Eleven children of survivors, including me and also including the chairman of the art department at Brooklyn College, Morris Dorsky, a WWII vet and Prof. Henry Friedlander, a survivor teaching in the Judaic Studies Department, got on a plane to Hamburg on a Friday in May. We landed, got nasty stares from the Germans and took a bus to Hannover, where we spent a sleepless night before going to Bergen-Belsen, the camp where most of our parents, including mine, had been incarcerated by the Nazis.

It was our intention to ask Reagan, at his last stop before Bitburg, in this place, this now NATO Base in Germany, not to proceed to Bitburg. Some of us, as infants, had lived in that camp as DPs after the war. We were going to plead with him not to continue on. The CBS cameras were watching us.

We ran into George Schultz’s boys as they headed toward the camp. We took busses to Celle, the railhead from whence our parents marched into the camp, and we followed the same route past neat little houses, whose inhabitants glared at us with hostile eyes veiled by starched lace curtains.

I was walking with Jack Eisner, a Holocaust survivor, and together, we spat on the ground. It made us feel better as we headed toward a park-like place of shared roots and dead bodies. But they wouldn’t let us in. The Germans and the Secret Service had locked the Jews out of Bergen Belsen!

Well, eventually they let us in, but not before our visit to a tiny museum there, where we heard German visitors extolling Hitler. A walk through the concentration camp made it clear that brothers, sisters, uncles, aunts, parents, babies, elderly—it made no difference. The mounds were not marked with names. They were marked with numbers. And the man who’d just left was on his way to lay a wreath on the graves of the perpetrators of the genocide of the Jews.

As we survivors, children of survivors and liberators stood together in this remnant of concentration among the mass graves that held our family members, Ronald Reagan ignored us, and ignored truth spoken to power by Elie Wiesel. He went to Bitburg and laid down a wreath that served as a seal of approval on hatred.
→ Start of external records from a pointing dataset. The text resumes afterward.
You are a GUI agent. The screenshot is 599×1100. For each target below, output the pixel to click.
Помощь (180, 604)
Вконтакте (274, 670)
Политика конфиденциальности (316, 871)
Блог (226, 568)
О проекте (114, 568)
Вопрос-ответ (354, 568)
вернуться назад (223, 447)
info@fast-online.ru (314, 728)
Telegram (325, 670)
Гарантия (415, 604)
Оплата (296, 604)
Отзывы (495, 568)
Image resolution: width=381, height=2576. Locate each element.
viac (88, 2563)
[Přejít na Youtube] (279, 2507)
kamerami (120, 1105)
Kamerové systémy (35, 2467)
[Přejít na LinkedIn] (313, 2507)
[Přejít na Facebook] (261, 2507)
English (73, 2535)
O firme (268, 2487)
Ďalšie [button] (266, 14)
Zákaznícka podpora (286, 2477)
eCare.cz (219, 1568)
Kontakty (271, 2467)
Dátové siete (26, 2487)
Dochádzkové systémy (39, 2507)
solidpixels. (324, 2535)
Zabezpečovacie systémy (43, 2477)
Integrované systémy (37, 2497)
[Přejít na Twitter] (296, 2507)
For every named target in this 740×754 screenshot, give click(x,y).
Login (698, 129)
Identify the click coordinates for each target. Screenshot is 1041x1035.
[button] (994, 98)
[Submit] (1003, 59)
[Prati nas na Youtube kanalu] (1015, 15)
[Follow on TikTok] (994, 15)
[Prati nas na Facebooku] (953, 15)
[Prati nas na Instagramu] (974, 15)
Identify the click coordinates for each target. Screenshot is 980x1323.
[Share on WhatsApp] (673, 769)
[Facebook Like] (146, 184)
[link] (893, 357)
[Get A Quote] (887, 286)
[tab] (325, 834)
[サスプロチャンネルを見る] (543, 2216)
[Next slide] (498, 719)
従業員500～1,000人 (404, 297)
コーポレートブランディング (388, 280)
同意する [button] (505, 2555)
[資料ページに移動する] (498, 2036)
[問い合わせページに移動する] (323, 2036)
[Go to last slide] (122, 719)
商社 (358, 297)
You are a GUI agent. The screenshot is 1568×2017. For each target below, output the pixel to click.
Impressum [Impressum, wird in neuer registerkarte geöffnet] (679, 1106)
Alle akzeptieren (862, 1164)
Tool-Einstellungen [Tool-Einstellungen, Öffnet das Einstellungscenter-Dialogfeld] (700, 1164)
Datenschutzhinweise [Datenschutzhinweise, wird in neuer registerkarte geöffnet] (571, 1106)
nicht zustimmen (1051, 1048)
Since that day, neo-Nazism has risen to its highest levels since before World War II. Antisemitic incidents in Germany include stabbings of Jews in the streets, and it isn’t getting better.

Ronald Reagan taught us that what our parents prayed for would never happen. Jews would always be targets…not the only targets, but targets, nonetheless.

Will a world leader ever close the Pandora’s Box Ronald Reagan opened in Bitburg? Two days ago, in France, someone carved a swastika on a 12-year-old Jewish girl’s face. I guess not.